What the exercise asks: Please copy the Canada Day passage word for word, starting with "For decades, families" and going on through "in a statement.".

━━━━━ Excerpt to read

For decades, families were forced to send their children to boarding schools to assimilate them, in what a national Truth and Reconciliation Commission found in 2015 was an effort to wipe out their cultures. With the discovery of the bodies at two schools in Western Canada, most of them children, many members of Indigenous communities and their leaders say that it’s inappropriate at this moment to celebrate the country behind the system.
“Celebrating Canada Day is being seen as inconsiderate to all the children’s lives that were lost and we encourage everyone to consider the price these children had to pay at the hands of the Canadian government,” Chief Bobby Cameron of the Saskatchewan Federation of Sovereign Indigenous Nations said in a statement.
Canada Day marks the date, July 1, 1867, when three British colonies were joined together to create the Dominion of Canada. Many Indigenous people have never commemorated Canada Day and view their Canadian citizenship as something that was imposed on them. Others, however, have actively participated in celebrations in the past.
Last Thursday, the Cowessess First Nation in Saskatchewan said that ground-penetrating radar had revealed the remains of 751 people on the grounds of a former residential school for Indigenous children.
In late May, the same technology produced a preliminary finding of 215 remains in unmarked graves on the grounds of the former Kamloops Indian Residential School in British Columbia. The Tk’emlups te Secwepemc First Nation anticipates that figure will rise considerably when a final analysis is finished.
The findings in Kamloops has prompted Indigenous communities across the country to embark on searches of other former school sites that will likely take years and are expected to substantially increase the grim toll.
None of the bodies from the two schools have been exhumed, so there is no indication yet how they died or when, but the Truth and Reconciliation Commission found that disease, malnutrition and physical, sexual and emotional abuse were widespread at such schools.
Abut 150,000 children passed through the system, which started in the 19th century and was not fully shut down until the 1990s.
The commission, established as part of a class-action lawsuit settlement with former students, estimated that about 4,100 children vanished from the schools nationwide. But an Indigenous former judge who led the commission, Murray Sinclair, said in an email this month that he now believed the number was “well beyond 10,000.” Several Indigenous leaders now put the figure at three to five times Mr. Sinclair’s estimate.

━━━━━━━━━━
━━━━━ Entries provided

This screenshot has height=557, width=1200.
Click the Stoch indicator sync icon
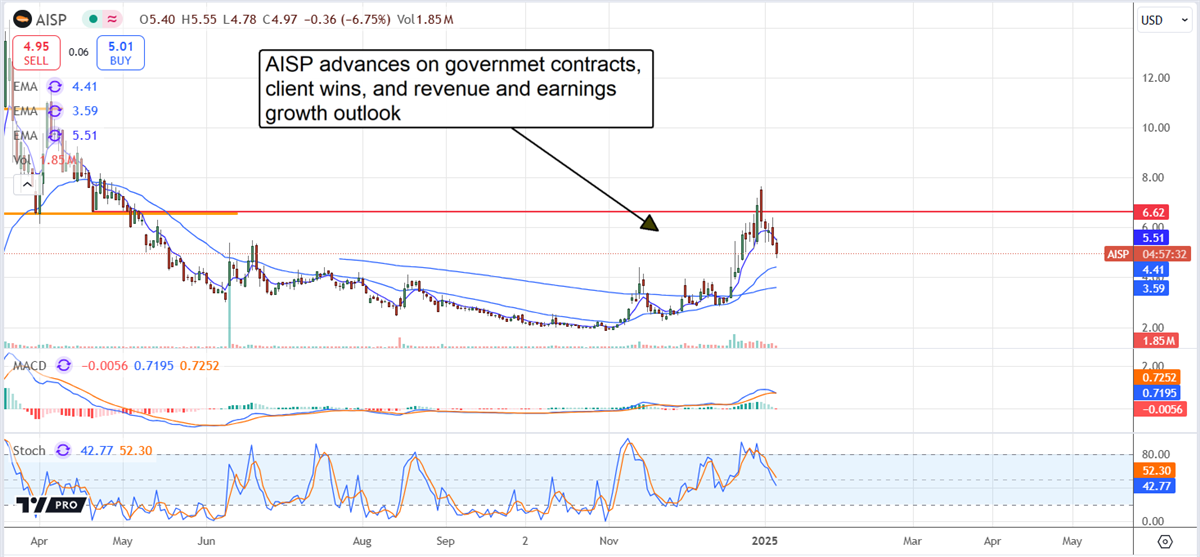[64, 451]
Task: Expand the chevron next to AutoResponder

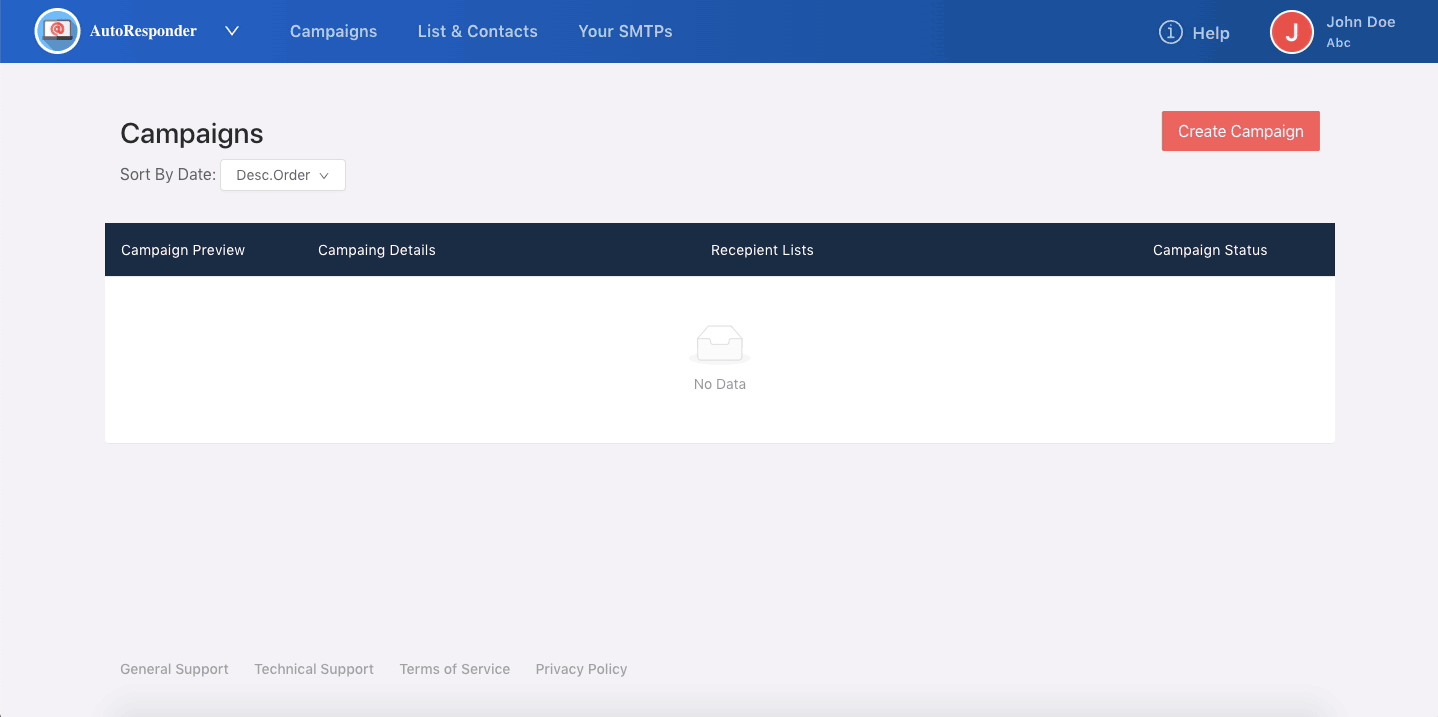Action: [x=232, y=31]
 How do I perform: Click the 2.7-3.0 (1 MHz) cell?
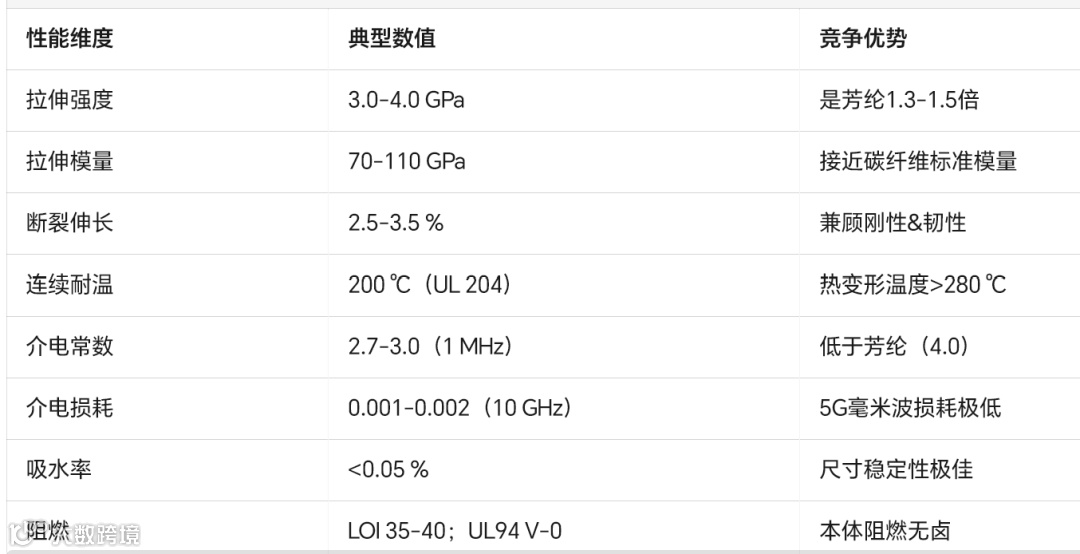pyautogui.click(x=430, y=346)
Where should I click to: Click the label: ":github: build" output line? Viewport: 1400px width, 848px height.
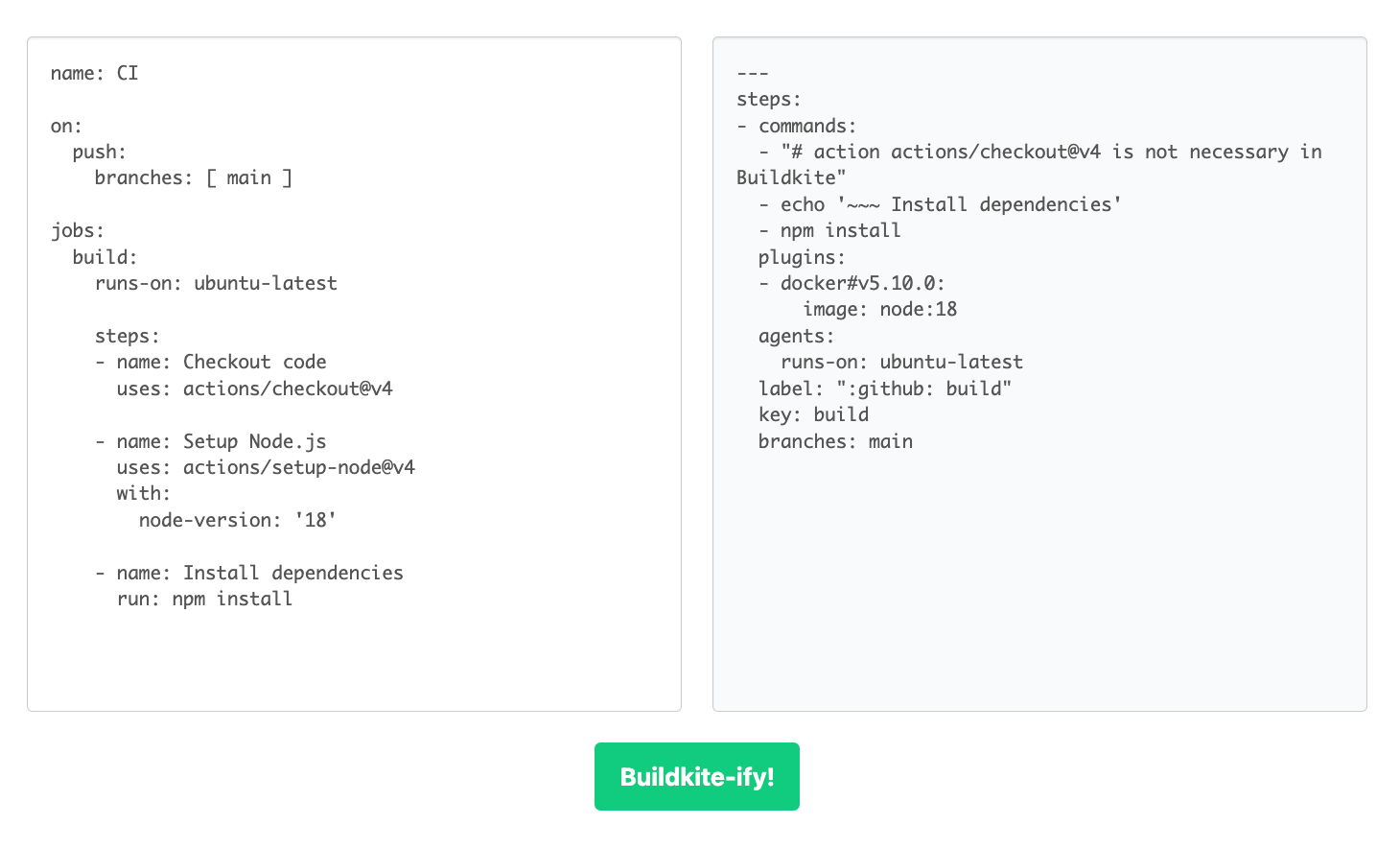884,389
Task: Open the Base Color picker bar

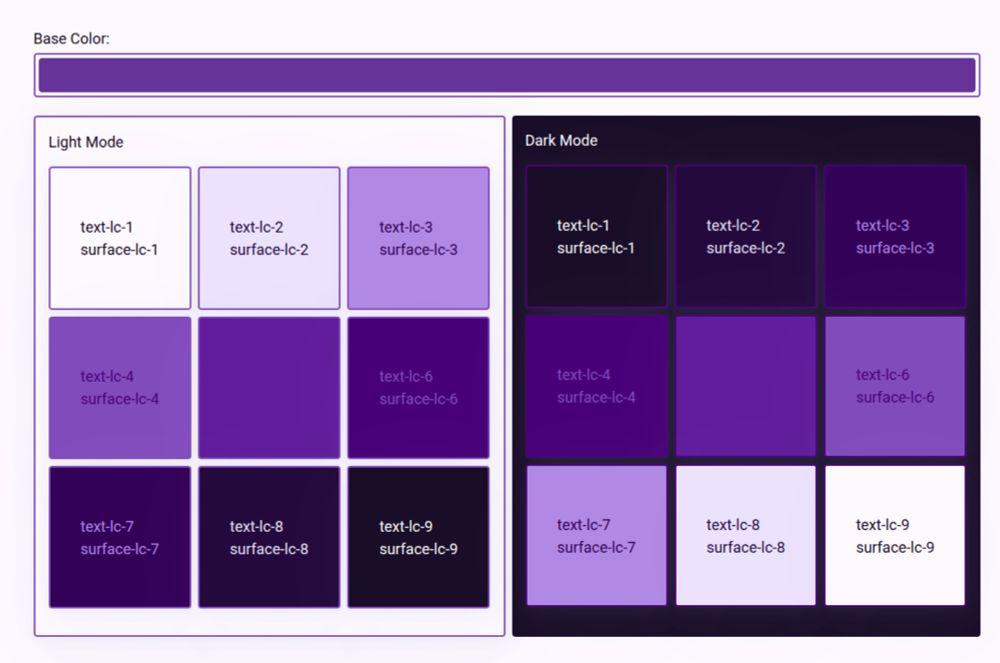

━━━━━━━━━━

Answer space:
For decades, families were forced to send their children to boarding schools to assimilate them, in what a national Truth and Reconciliation Commission found in 2015 was an effort to wipe out their cultures. With the discovery of the bodies at two schools in Western Canada, most of them children, many members of Indigenous communities and their leaders say that it’s inappropriate at this moment to celebrate the country behind the system.
“Celebrating Canada Day is being seen as inconsiderate to all the children’s lives that were lost and we encourage everyone to consider the price these children had to pay at the hands of the Canadian government,” Chief Bobby Cameron of the Saskatchewan Federation of Sovereign Indigenous Nations said in a statement.